And, as you say, that's what money has become really. Currency backed by anything ended long ago. The BRICS appear to be attempting to establish something along those lines... good luck with all that!

We essentially live in a system that went off the reality rails a long time ago. Some say since we stopped hunting and gathering and started large scale farming and city life. And we've been heading for a major implosion ever since. The global self-organizing superorganism that we've become appears to have other ideas though and isn't that easily defeated by logical economic roadblocks by the look of things.

Central banks have managed to keep this train going far longer than many of us thought was possible. The system is showing the usual signs of implosion again and again we have to wait and see if it's possible to patch things this time.

I, like many others, have put a considerable amount of faith in alternative decentralized systems of exchange. All I was asking for was that it be pinned to available energy sources as I outlined here... https://www.tsubion.com/energy-is-the-currency-of-life-money-should-be-based-on-it/

And some readers took that proposal the wrong way and said I was advocating for an authoritarian centralized solution as put forward by technocrats 100 years ago which wasn't the case but some simple rules would have to be followed as with any shared system.

Crypto mining burns available energy to create a token by crunching an algorithm.
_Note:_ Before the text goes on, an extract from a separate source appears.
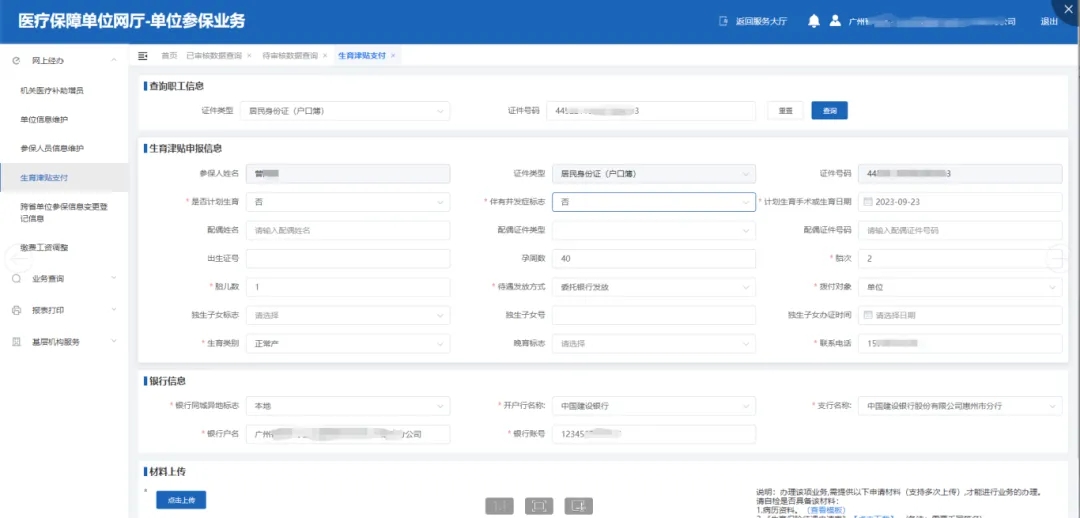Close the 已审核数据查询 tab with its X
Image resolution: width=1080 pixels, height=518 pixels.
[x=249, y=56]
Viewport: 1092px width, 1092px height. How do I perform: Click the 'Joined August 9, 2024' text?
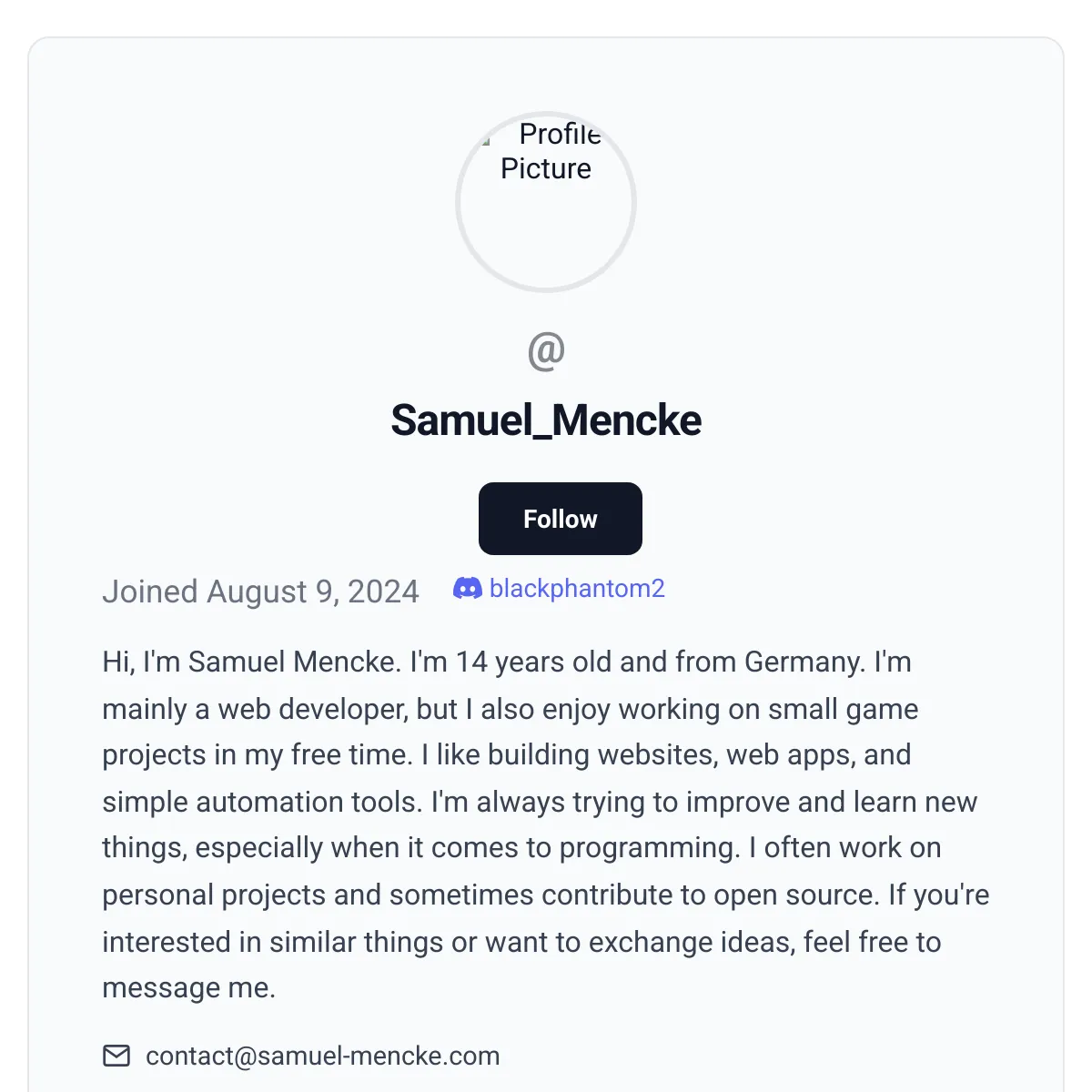[260, 592]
It is not based on or backed by available energy (without burning said energy) which would be the far more sensible option.

In the digital age, you don't even have to mine raw materials to make physical coins or paper notes (even though some people are understandably attached to these). All you need to do is establish the amount of available energy that a country or region has (since this underpins absolutely everything else that we do) and base your currency on that. The number you come up with is tied to the amount of available usable energy. That's it. No need for token mining etc.
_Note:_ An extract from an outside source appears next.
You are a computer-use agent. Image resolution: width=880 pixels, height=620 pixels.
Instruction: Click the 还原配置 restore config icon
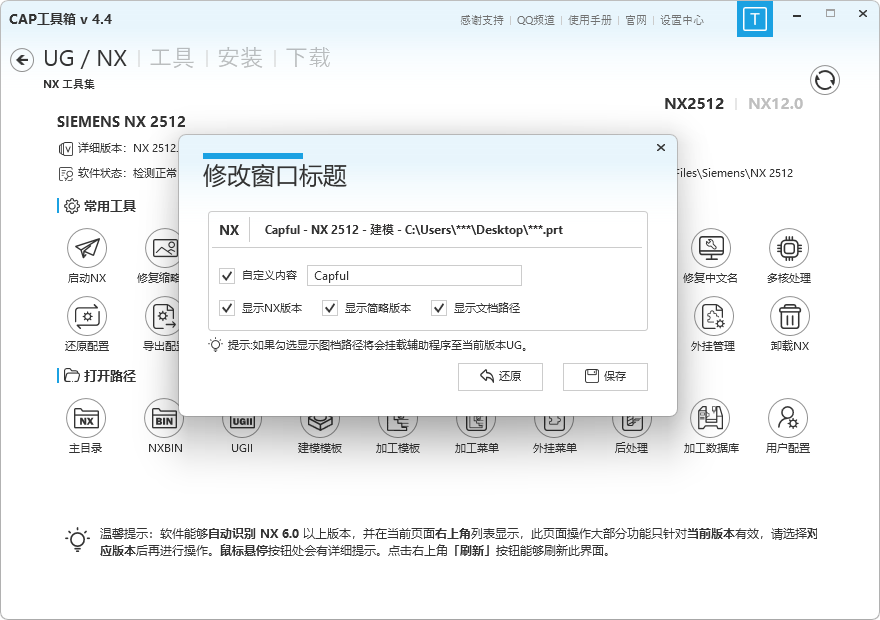[x=87, y=317]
Governments used to do this based on the amount of gold they held but available energy would be far more relevant to a modern economy.

So again, crypto is not backed by energy reserves at all. It burns vast amounts of energy to create a digital ephemeral token that relies on faith alone. Which is pretty much what we've been doing for decades anyway. Just printing our way out of each slump until it doesn't work anymore (pushing on a string).

Bitcoin and all other crypto are far removed from anything tangible. Mining a token that purely relies on others having the same faith in that token that you have is akin to millions of people running video game pcs with expensive components and the latest morpg to mine in game tokens to be spent in the gaming marketplace. Does it work? Absolutely! Is it "backed" by anything in the real world... absolutely not. Just pull the plug. Where have the tokens gone? Even if you have a record of them on your hardware it's easy to lose them or for something else to go wrong. If no one else accepts these tokens they are worthless.

So why do I still entertain the idea of crypto at all? Because it still holds the promise of decentralizing the production of these tokens of exchange even with the logical issues I have with the way they are produced and their ability to survive any kind of real world problems.

Governments can either ban crypto or fully embrace them. For that to happen, central banking power would have to dwindle for some reason. I don't think these powerful institutions (based on fraud by the way) will allow themselves to be replaced that easily.

What is more likely is that we suffer some kind of economic turmoil and a new system based on available energy and production capacity rises up in its place. In other words, a return to tangible real world values.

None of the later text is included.